**Passage choisi:**

Synopsis
Les Pêcheurs de perles
Zurga et Nadir se sont jurés une amitié éternelle, que leur amour pour la même femme, Leïla, menace. Pour préserver ce lien, ils décident d'y renoncer tous les deux. Mais le destin la replace sur leur chemin.
Dijon 2023/2024
Création de l'opéra
Les pêcheurs de perles est un opéra en trois actes du compositeur français Georges Bizet (1838-1875) sur un livret d'Eugène Cormon (de son vrai nom Pierre-Etienne Piestre, 1810-1903) et de Michel Carré (1821-1872). Écrite en 1863 par un tout jeune compositeur alors seulement âgé de vingt-cinq ans, cette œuvre dénote déjà de la grande maîtrise musicodramaturgique de son auteur à qui l'on pardonne quelques défauts de jeunesse tant dans la conception que dans la réalisation stylistique qui manque encore, à certains endroits, de singularité.

**Données:**
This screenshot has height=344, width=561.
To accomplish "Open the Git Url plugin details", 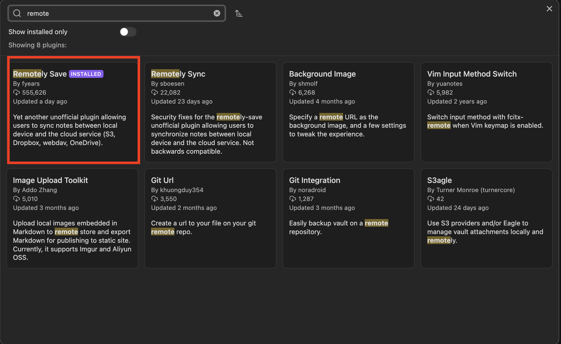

==

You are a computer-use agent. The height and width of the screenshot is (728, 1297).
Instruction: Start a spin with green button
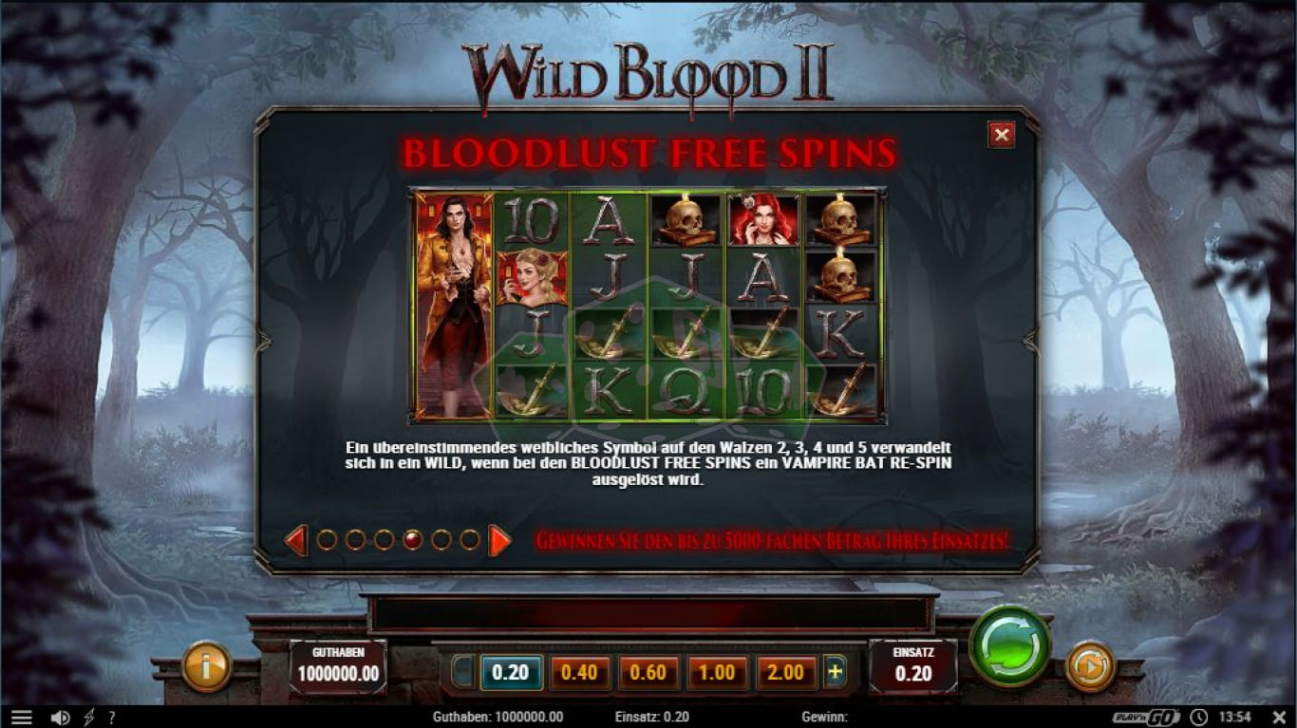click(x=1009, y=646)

**Tâches à faire:**
a) Redonnez le passage choisi entre « Dijon 2023/2024 » et « endroits, de singularité. », ces deux endroits compris.
b) Répondez à ces questions à partir du passage choisi :
(i) Quel âge avait le compositeur quand il a écrit l'œuvre ?
(ii) Que décident Zurga et Nadir pour préserver leur amitié ?
(iii) En combien d'actes est l'opéra ?
c) Donnez tous les personnages de l'histoire que nomme le synopsis du passage choisi.
Vous n'avez pas besoin des enregistrements.

**Résultats des tâches:**
a)
Dijon 2023/2024
Création de l'opéra
Les pêcheurs de perles est un opéra en trois actes du compositeur français Georges Bizet (1838-1875) sur un livret d'Eugène Cormon (de son vrai nom Pierre-Etienne Piestre, 1810-1903) et de Michel Carré (1821-1872). Écrite en 1863 par un tout jeune compositeur alors seulement âgé de vingt-cinq ans, cette œuvre dénote déjà de la grande maîtrise musicodramaturgique de son auteur à qui l'on pardonne quelques défauts de jeunesse tant dans la conception que dans la réalisation stylistique qui manque encore, à certains endroits, de singularité.

b)
(i) Vingt-cinq ans.
(ii) Ils décident de renoncer tous les deux à Leïla.
(iii) En trois actes.

c) Zurga, Nadir, Leïla